[SUPPLIED INFORMATION]
◆ ◆ ◆ ◆ ◆

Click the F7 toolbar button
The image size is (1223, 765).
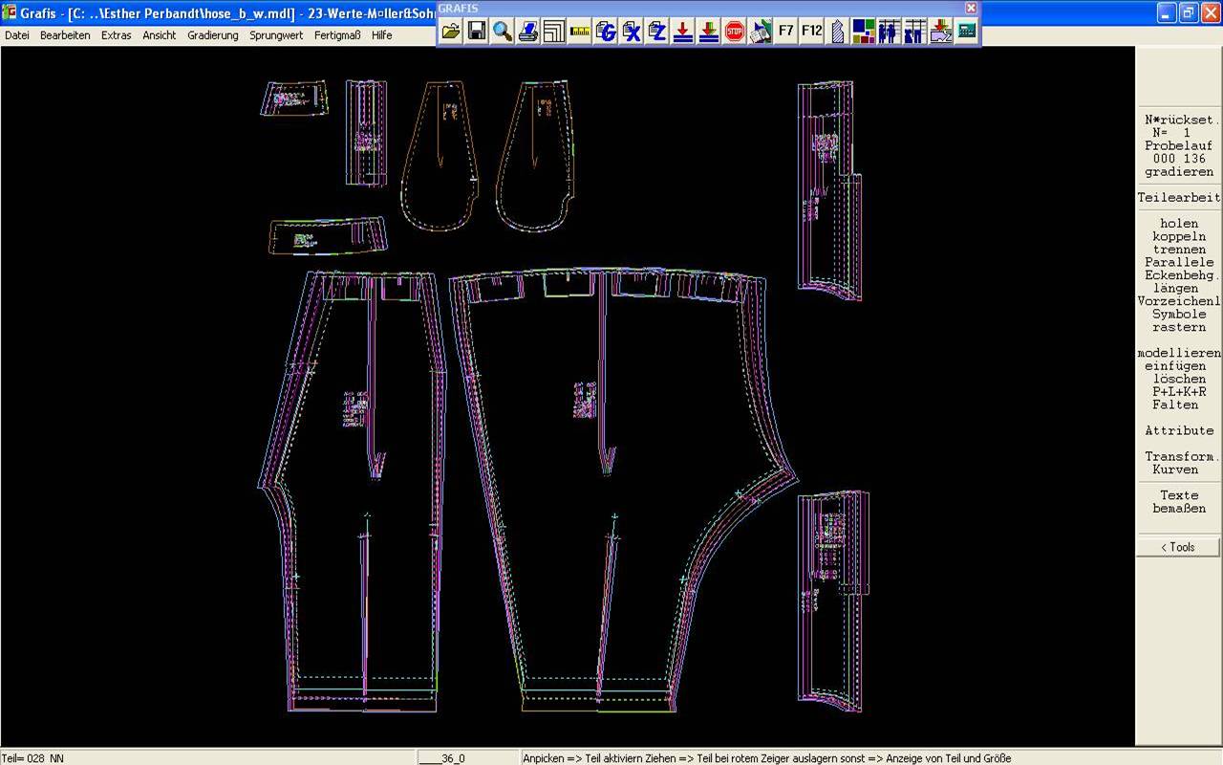coord(785,32)
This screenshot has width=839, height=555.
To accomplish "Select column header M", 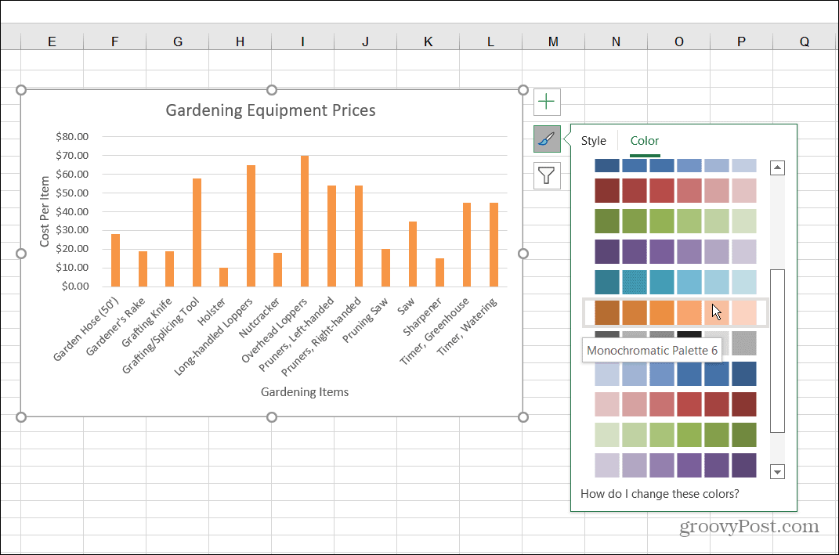I will click(x=552, y=41).
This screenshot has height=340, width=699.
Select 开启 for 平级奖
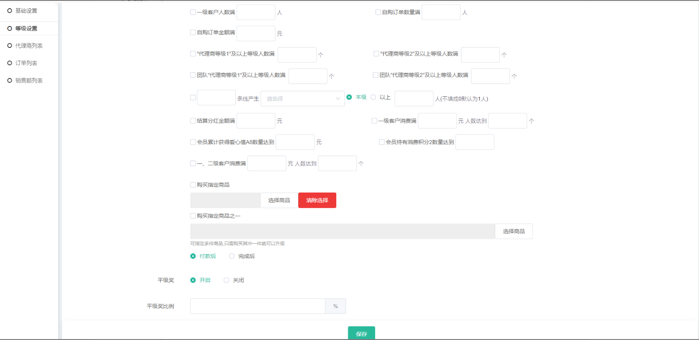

◆ ◆ ◆ ◆ ◆

[PROMPT] Only lines with the word "screenshot" count here; copy every one from the records.

[RESPONSE]
This screenshot has width=839, height=555.
This screenshot has height=340, width=699.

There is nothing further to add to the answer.